The distance from Wuwei to the Fortune 500 #
The arc from an orphaned teenager in Anhui Province to the chairman of a Fortune Global 500 company is not, at its core, a business story. It is a story about what happens when loss becomes the foundation of character rather than its destruction.
Wang Chuanfu did not become the world’s largest electric vehicle manufacturer because he was smarter than his competitors or because he had access to resources they lacked. He did it because the defining experience of his life — losing everything, watching his brother sacrifice everything — created a person for whom dependence on others was not merely inconvenient but existentially intolerable.
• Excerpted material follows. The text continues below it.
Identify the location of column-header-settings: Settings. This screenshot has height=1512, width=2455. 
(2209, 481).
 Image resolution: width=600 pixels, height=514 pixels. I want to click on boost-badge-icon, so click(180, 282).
That intolerance became vertical integration. That vertical integration became resilience. That resilience outlasted every fund manager who called to threaten him in 2003, every shareholder who demanded his removal in 2019, and every competitor who laughed at him in between.
When Wang wept at the five millionth vehicle celebration, the tears were not for the achievement. They were for the cost. “真的差点就走不下去了” — “We really almost couldn’t keep going.” The statement is remarkable not for its sentiment but for its honesty. The chairman of a $107 billion company, standing at the apex of vindication, chose to remember the darkness rather than claim the light. It is the most revealing thing he has ever said in public.
His brother, the one who dropped out of school, was in the audience.